Tuesday, September 28, 2010

A Golden September walk along Parley's Creek

The County has just completed a stretch of multi-use trail that goes down into and comes up out of Parley's Creek Corridor. As you will see, it was a golden September day. I walk in the foothills in all four seasons, but fall is my favorite. Cool crisp mornings, warm, quiet afternoons, and abundant amber sunshine.

The trail drops in to the hollow and follows the creek for awhile












 Mount Olympus presides over it all

This structure was finished in about 1891 by pioneer era workers. It carried water from Parley's Creek in canals to the valley below, and was a major source of irrigation water. This little section in the hollow is the only part of the canal that remains.

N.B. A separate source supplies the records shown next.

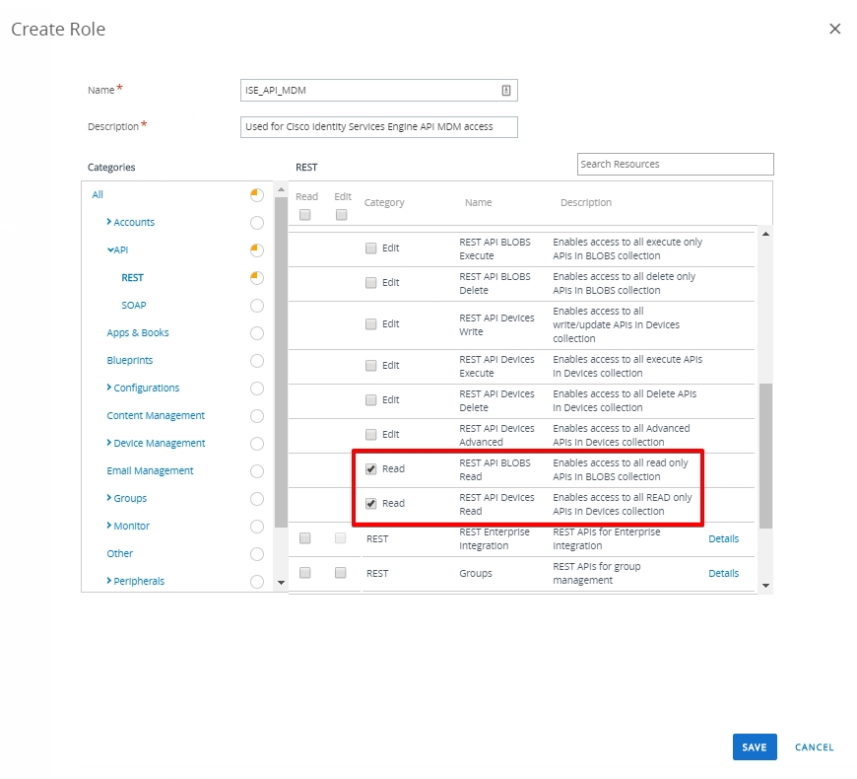
Task: Expand the Accounts category
Action: point(109,223)
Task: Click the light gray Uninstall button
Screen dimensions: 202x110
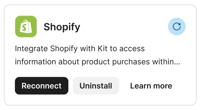Action: point(96,86)
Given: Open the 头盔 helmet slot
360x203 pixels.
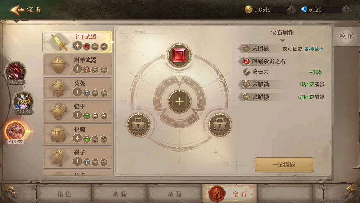Looking at the screenshot, I should [78, 88].
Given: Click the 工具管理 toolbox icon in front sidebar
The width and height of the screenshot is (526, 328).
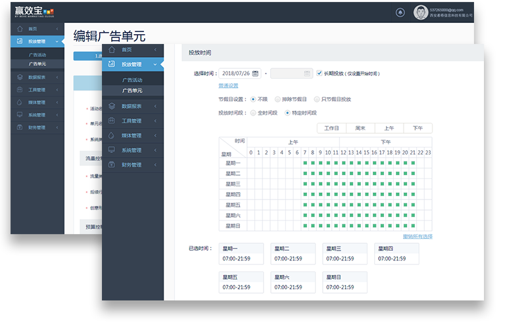Looking at the screenshot, I should [x=112, y=121].
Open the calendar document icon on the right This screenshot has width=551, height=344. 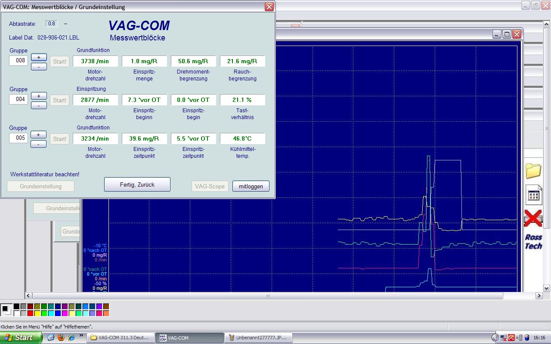tap(534, 195)
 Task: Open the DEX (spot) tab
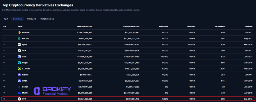point(31,19)
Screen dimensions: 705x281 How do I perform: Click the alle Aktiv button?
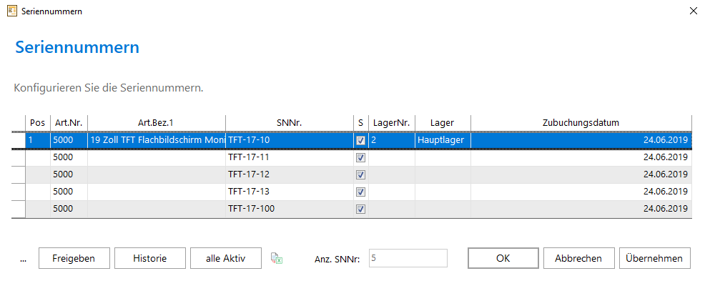tap(226, 259)
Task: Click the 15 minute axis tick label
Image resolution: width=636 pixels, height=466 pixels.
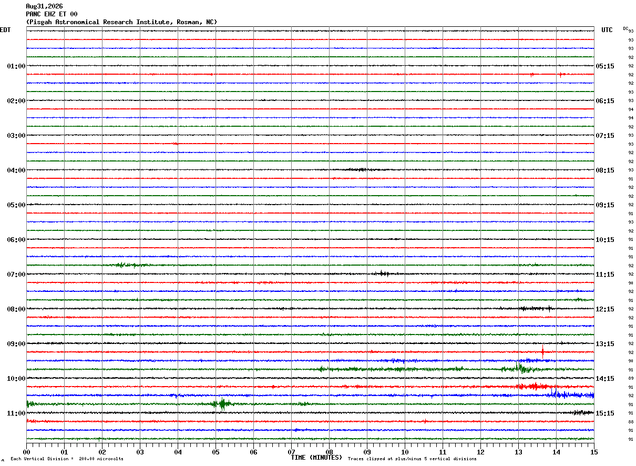Action: point(594,452)
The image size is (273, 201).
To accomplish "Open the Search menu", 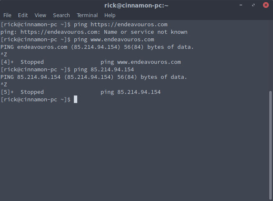I will pyautogui.click(x=61, y=15).
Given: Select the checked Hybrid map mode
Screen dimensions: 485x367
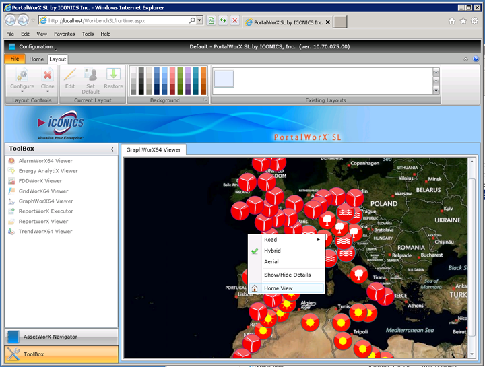Looking at the screenshot, I should click(x=272, y=251).
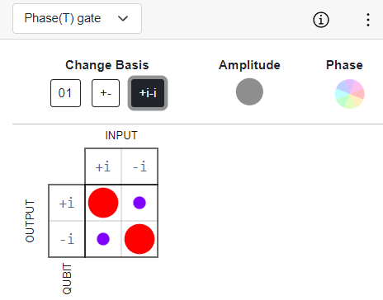Click the Change Basis heading
This screenshot has width=383, height=300.
point(107,65)
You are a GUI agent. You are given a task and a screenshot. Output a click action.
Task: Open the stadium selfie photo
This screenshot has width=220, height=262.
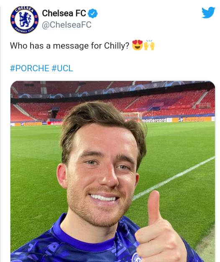(113, 171)
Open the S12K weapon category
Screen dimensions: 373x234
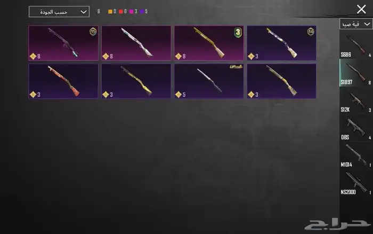356,100
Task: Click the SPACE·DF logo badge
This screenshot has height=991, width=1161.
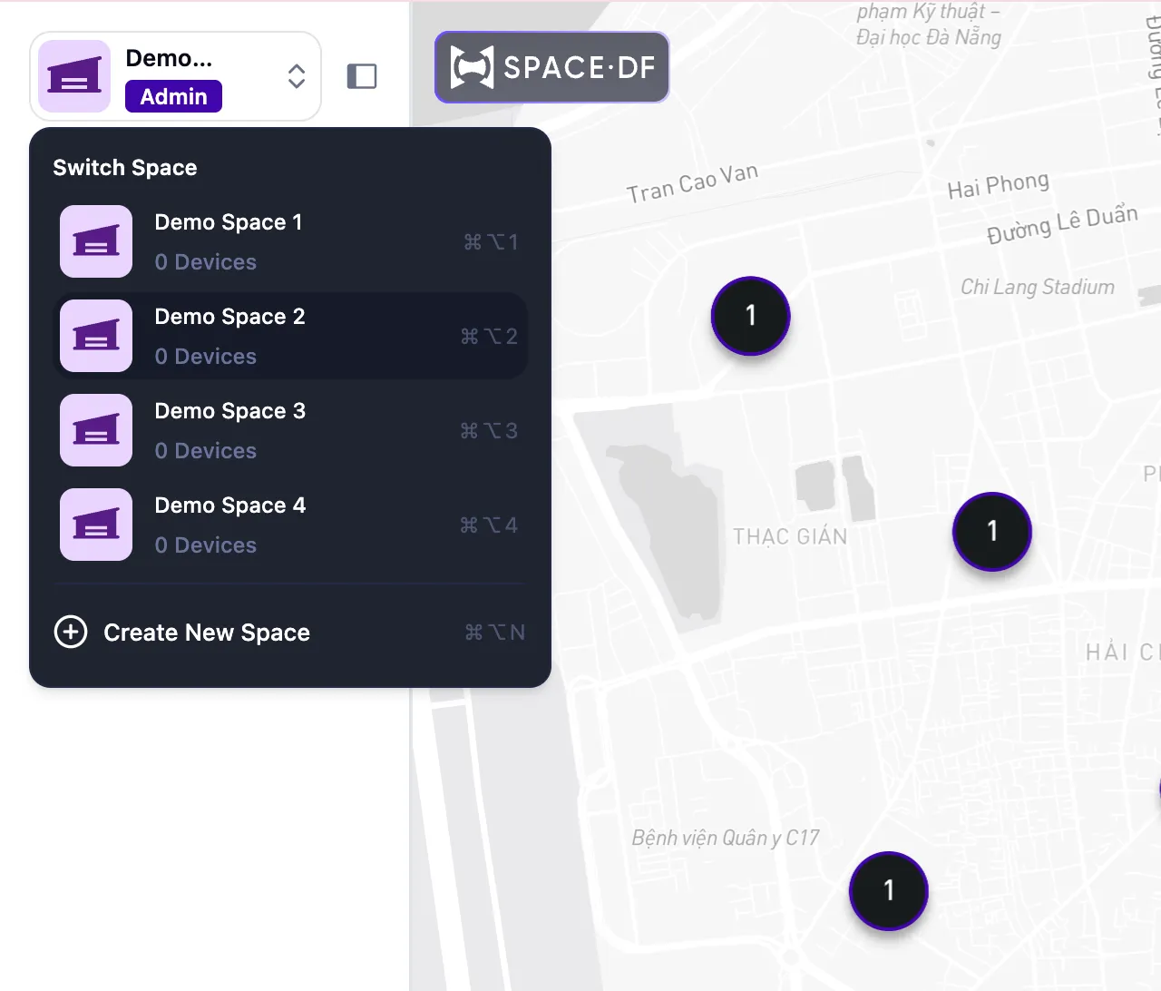Action: [x=551, y=67]
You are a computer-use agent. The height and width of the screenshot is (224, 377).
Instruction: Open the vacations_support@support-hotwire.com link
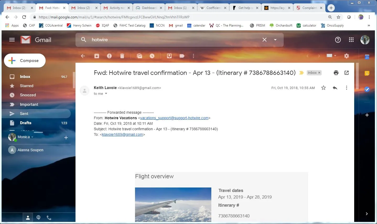174,118
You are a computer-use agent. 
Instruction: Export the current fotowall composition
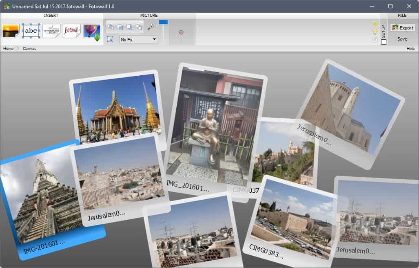tap(403, 27)
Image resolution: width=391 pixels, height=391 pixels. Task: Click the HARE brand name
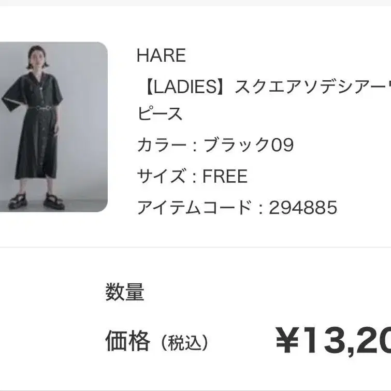[162, 55]
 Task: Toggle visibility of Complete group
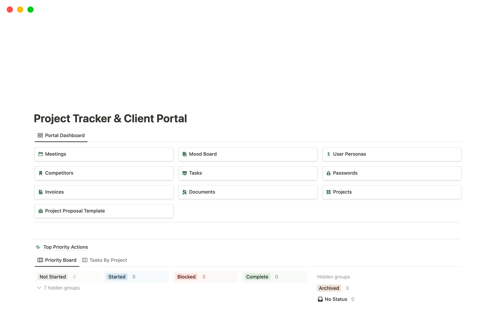(x=257, y=276)
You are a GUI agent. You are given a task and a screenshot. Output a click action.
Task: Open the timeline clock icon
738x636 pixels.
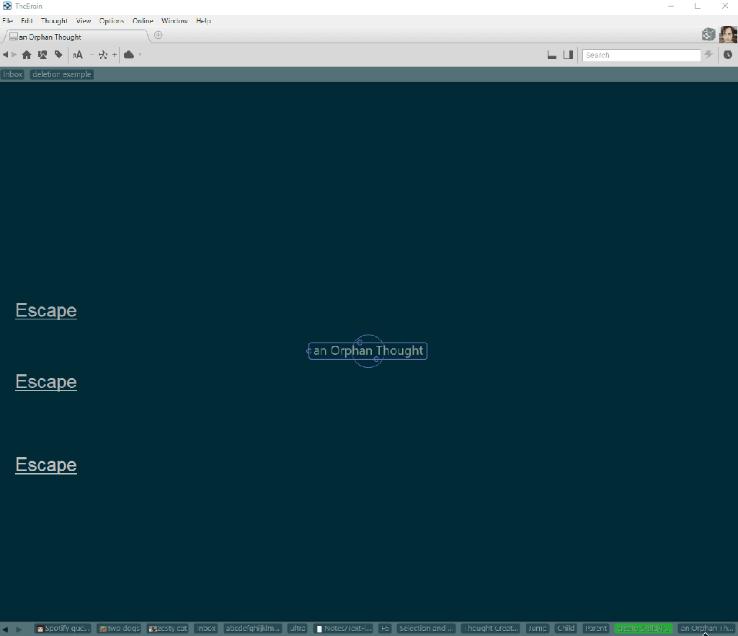(x=728, y=55)
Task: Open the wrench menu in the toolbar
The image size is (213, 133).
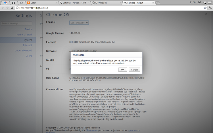Action: coord(210,8)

Oh, and by the way, my tomatoes have finally come in. They were worth the wait!


Wednesday, August 11, 2010



No certificate I've ever received is more important or more valued than this one. Ada spent the night a couple of nights ago. I saw her working on this in the kitchen and asked her what it was. She said it was a "little project."


Monday, June 21, 2010


I encountered a rattler about this size on my walk in the foothills today. He wasn't coiled, didn't seem threatened, wasn't rattled. He just slinked away behind a rock and underneath a sage bush. He didn't speak to me, didn't try to lure me away. He just slithered, silently. And as I walked away thinking about him (and looking more closely under rocks and sage as I passed by), I thought what a perfect symbol he is of the master tempter: subtle, sometimes easy to miss, but deadly. Forked tongue, beady eyes, strong, quick. And the boy knew what he is when he picked him up.

Tuesday, April 20, 2010

I've been singing one way or another all my life. My mother says I was singing "Tennessee Waltz" all the way through at two years old. She was my agent until the pediatrician she took me to told her to lay off.

I still sing, though now mostly to myself, occasionally accompanied by my guitar.





Cristie bought me this guitar for my birthday twenty-three years ago after my first one had been played out. A good friend who is now battling a brain tumor taught me how to play in college. I've been thinking of and praying for him since he received his diagnosis and dedicated a few songs to him this morning.

This guitar is my friend. I prefer to play it alone and when a little sad, though it performs well. I'm not very accomplished on it, knowing only a few basic picking patterns and chords. My stubby fingers weren't meant to ever master a bar chord.

Sam, Dave, and Melissa all play and sing much better than I do, but that is as it should be and is the proper order of things. Strains of folk and mountain music run strongly through our family, probably placed there by our ancestors. It's a beautiful thing to hear my children and grandchildren play and sing.



Tuesday, March 02, 2010

A DAY ON MY HOME RIVER



It was in the mid 50's  in Provo Canyon this afternoon. Cloudy. I thought the conditions were perfect for a good blue wing olive hatch. I was not disappointed.


MY TOOLS




MY PREY



One of the brown trout I caught today. Most were about this size. She was released to eat another bug after I took this shot. I caught seven. The big one got away, of course.


MY FLY OF CHOICE


 the adams

Tuesday, February 16, 2010

I'm not a great multi tasker.  Cristie has been posting wonderful poetry on her blog for the past several months and my prose has all but withered and died. It seems I can't read her offerings and then conjure up my own. Hers is mine vicariously. We are truly one; she posts and I'm dry.

But.....I did have a thought today. I enjoyed a nice cold, thirst quenching can of Squirt on ice, while in my office working on my computer.


As it's sweet goodness revived me, I thought of my history with this ubiquitous beverage.

A lady who worked for a soft drink company used to live near my Aunt Sergene. When I was oh, maybe nine or ten, Serge would get cases of an unlabeled soft drink from this lady to try out. I guess Serge and her family were part of a marketing test or something. We would get an occasional case of the stuff ourselves. We all liked it and were glad to get it. Turns out it was Squirt. It came on the market a year or two after the test was over. The test product had actual little pieces of grapefruit in it, like the pulp in orange juice. Otherwise, it was the same Squirt you have tasted.

My Squirt saga turned tragic. Awhile later, the soft drink lady was bludgeoned to death in her home one night, just a few houses away from Sergene's. No one knew why she was killed; at least it was never made public. She was there and then she was gone, and we kids were left to walk slowly by her dark house and wonder what horrors were still inside. My adult relatives talked about how awful it all was, and then we just got on with our lives. I don't remember it ever being revealed who the killer was. Maybe it was a Pepsi executive.